Data excerpts
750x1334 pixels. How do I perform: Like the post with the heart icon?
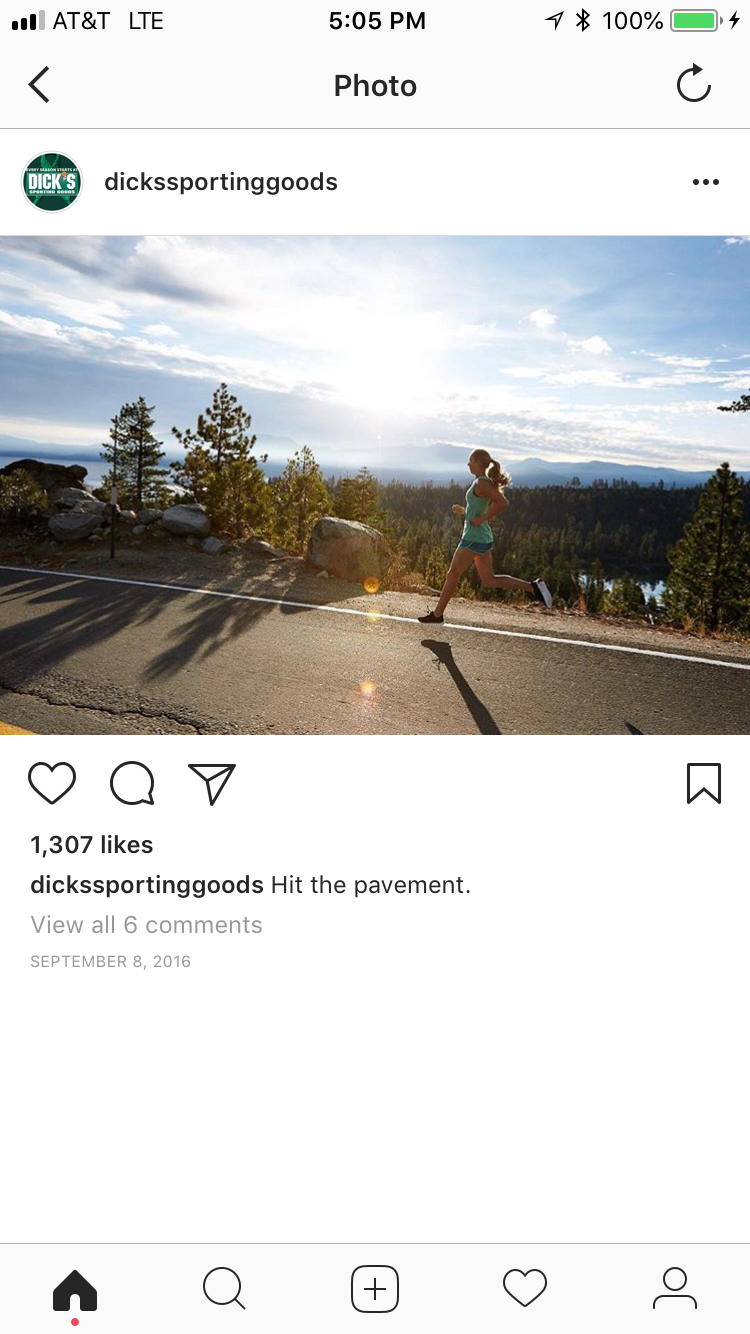tap(52, 784)
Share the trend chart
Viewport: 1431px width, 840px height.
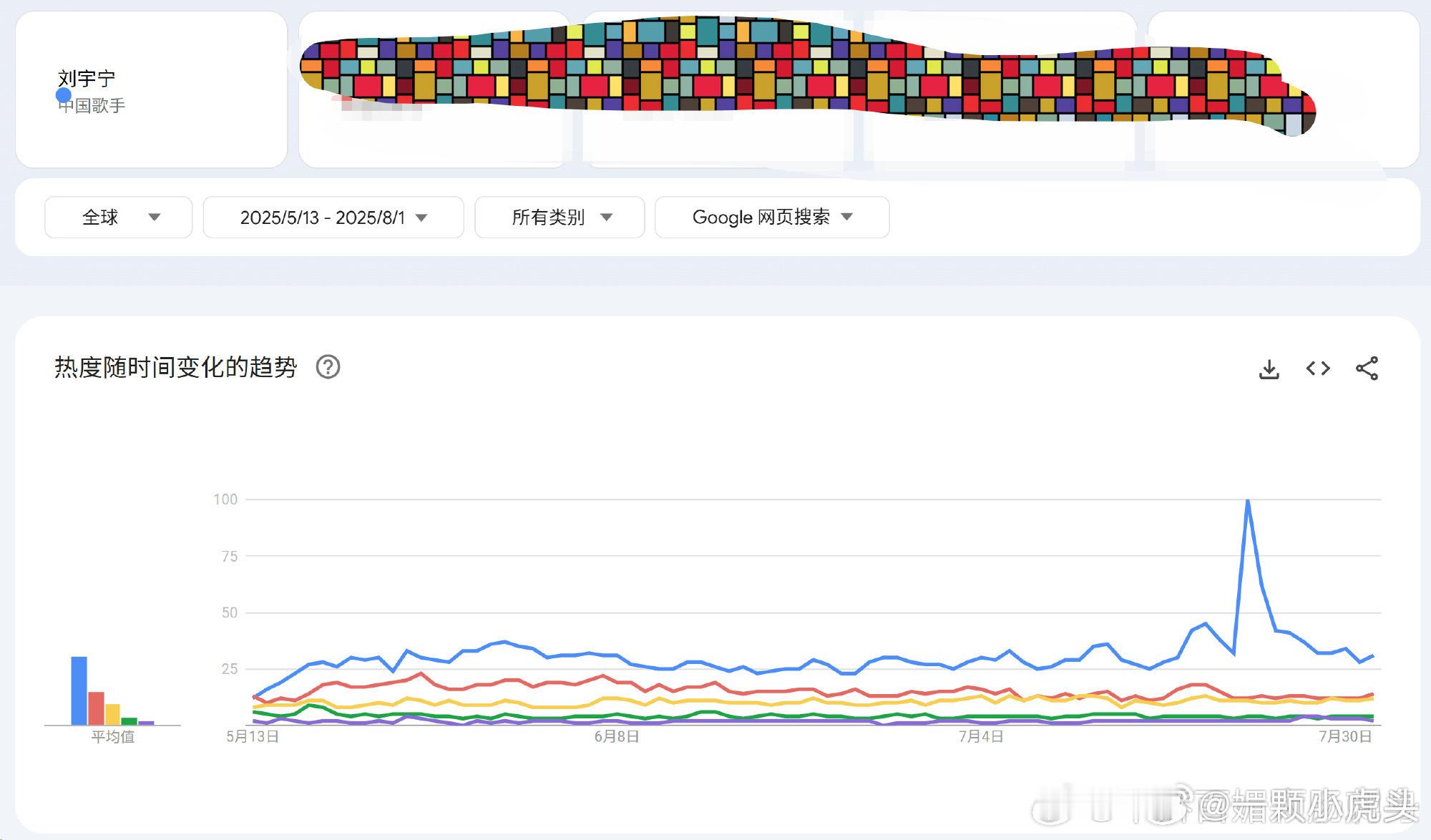1367,368
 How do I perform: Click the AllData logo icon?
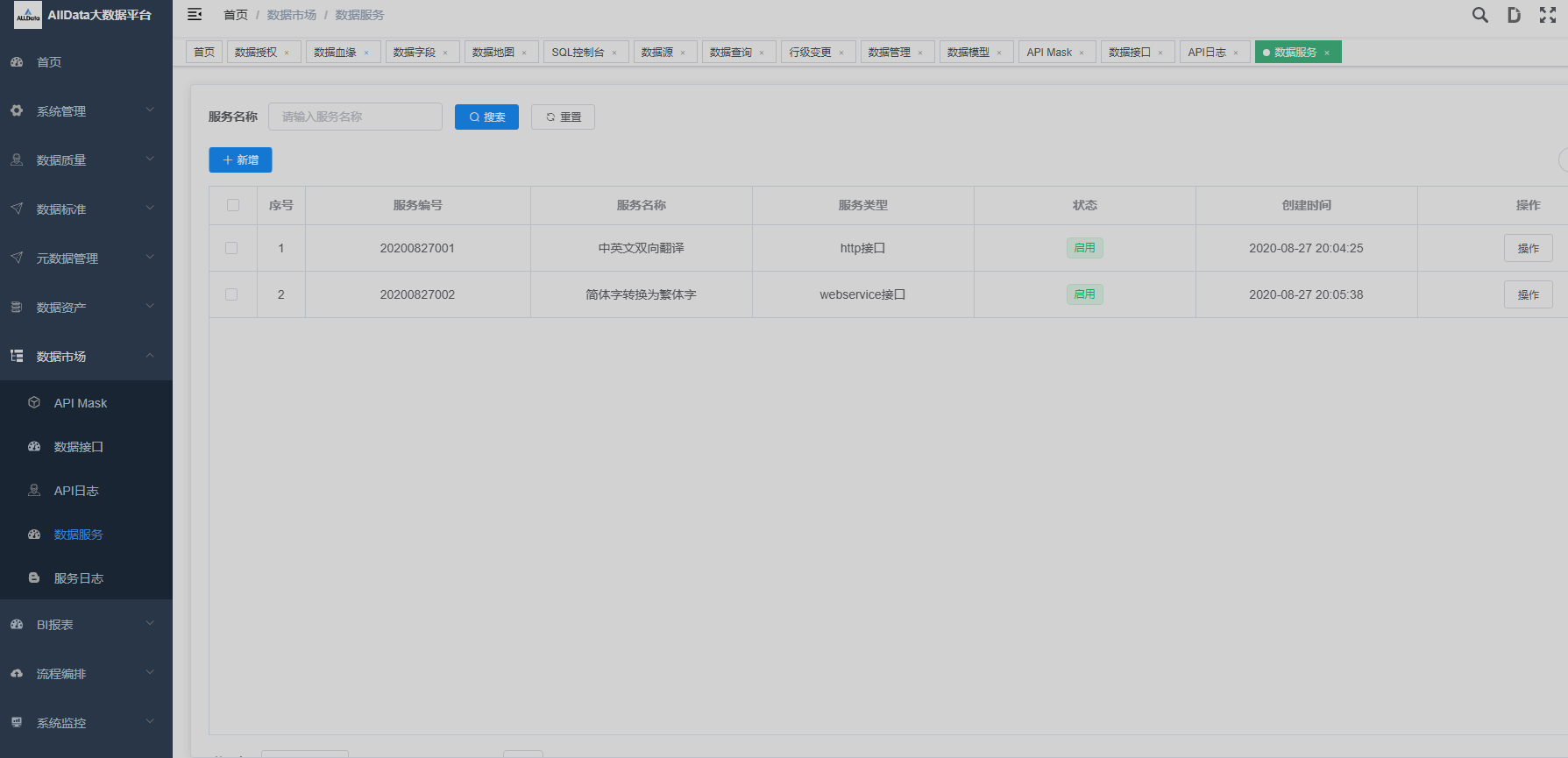pyautogui.click(x=27, y=15)
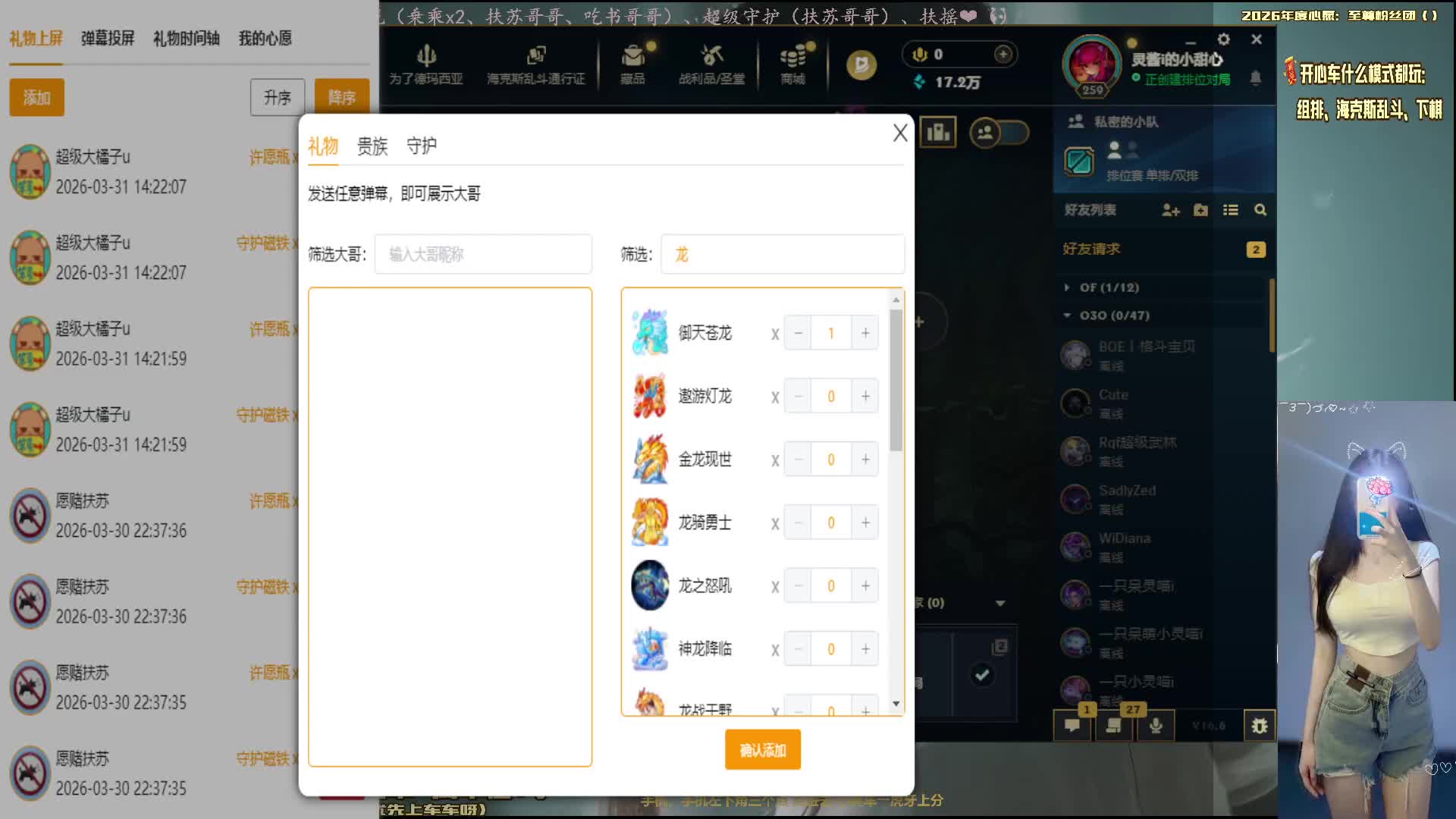1456x819 pixels.
Task: Switch to the 贵族 tab
Action: pos(372,146)
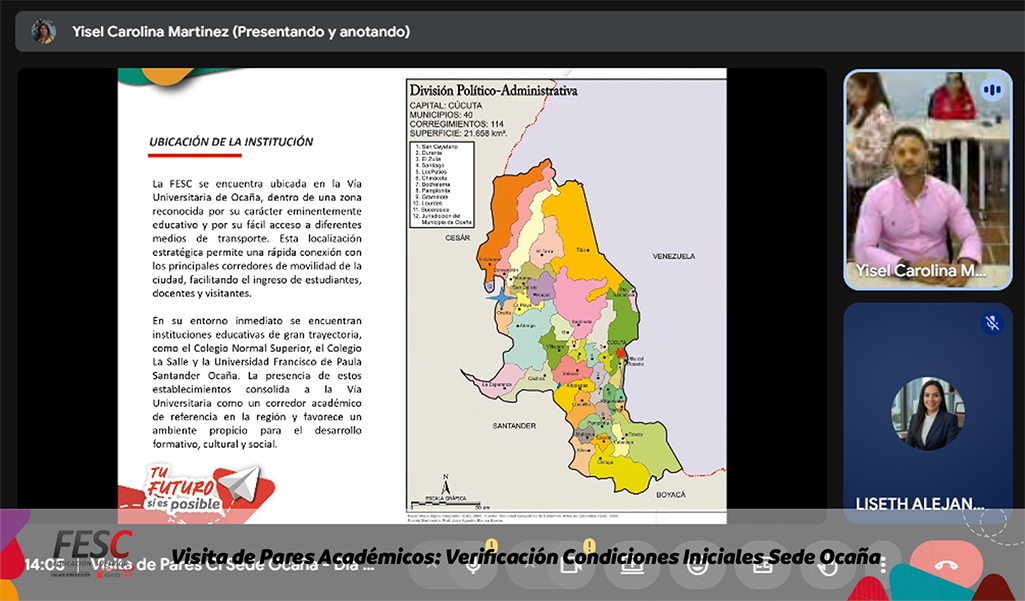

Task description: The lines to copy begin at the one containing "Share the trend chart" and end at the last line of the records. Set down exactly those lines and no others, both ends included, and omit all pictures.

Solved exercise:
Share the trend chart
Viewport: 1431px width, 840px height.
1367,368
 How do I perform: Click the AllData logo icon?
pyautogui.click(x=27, y=15)
1456x819 pixels.
Task: Switch to the 贵族 tab
Action: pos(372,146)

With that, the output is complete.